[Given passage]
It’s muggy outside and rain today is going to be spotty, so just to add to the moisture that will already stick to your body. The birds are taking advantage of the rain stopping for a moment and are feeding on the food outside. The baby woodpecker is becoming a pro at feeding on the cage that we have out. She will sit there for about three or so minutes just feeding and looking around before one of the parents come down and get her to move.
My son and granddaughter are back home and the house is once again alive. Being here without them was weird when I truly thought it might be a bit relaxing. The cats were glad to see them come through the door and then right away wanted more food in their bowls. I guess no matter what happens in your own life, the world just has it’s way of continuing on.
Yesterday I was able to visit with my sister and her husband. He is home and trying to recouperate from the stroke. They will schedule his third surgery when his neck is not so swollen. While he was in the hospital, it was hard to see how the stroke had affected him because he didn’t have that much room to move around. But seeing him at home where I’m used to seeing him, I can truly tell what has changed. Although his speech doesn’t seem to be affected, he was more quiet than normal and his walking is definitely different. His balance is thrown off at times and sometimes he seems as though he could completely fall down. He won’t give up trying though as it was a bit comical seeing my sister chase him around the yard as he seemed to speed walking. He’s got really long legs so he walked fast before but now he seems to have sped up a little as he tries to get back to “normal”. There’s a definite plodding motion now and that has to due with the numbness in his left foot but I didn’t ask too many questions.
My granddaughter had never slept away from home before but had always asked to stay the night with her cousin that lives up there. We always had to say no because of the distance but this made her (and his) dream come true. They had three nights of cousin bliss together but at the ages of 4 and 5, that magic doesn’t last too long. They seem to have a pattern of love you, missed you, lets’s play, hate you, sorry, let’s play. Then when it’s time to go, it’s all out tears and I can’t live without them fits. But once in the car, she soon changed to wanting something to eat and drink for the ride home so it was nicer, not counting the rain.
I don’t know when we’ll get back up there but it will probably be for the next surgery. I want everything to go well for them but I can’t tell the future and sometimes the future scares me. I pray for him and her because I can’t imagine one being without the other. My only wish was that we lived closer and even though I’m trying, nothing seems to be happening. I wish I could be there more for them.

[Source data]
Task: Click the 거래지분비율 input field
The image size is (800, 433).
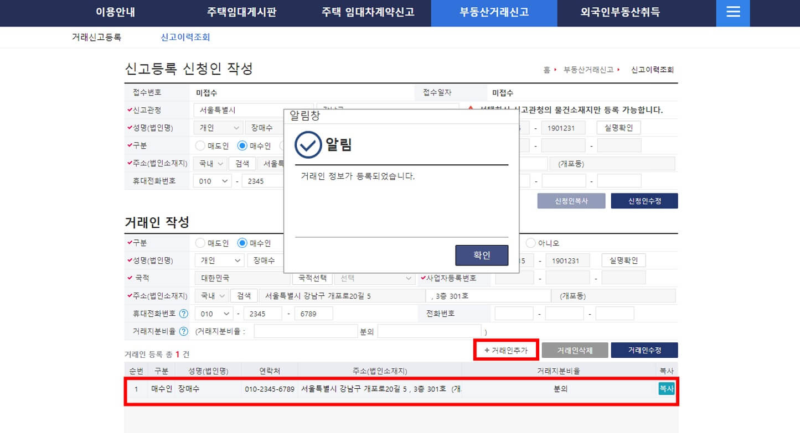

[Questions to answer]
• 1. In the blog post, how long does the baby woodpecker sit feeding at the cage before a parent comes down to move her?
• 2. According to the blog post, why was it hard to see the stroke's effects on the sister's husband in the hospital, and why were they easier to see at home?

[Solutions for each task]
• 1. About three or so minutes.

• 2. In the hospital he didn't have much room to move around, so the changes weren't easy to see. At home, the writer is used to seeing him, so the differences were clear: he was quieter than usual, his walking and balance had changed, and he moved with a plodding motion.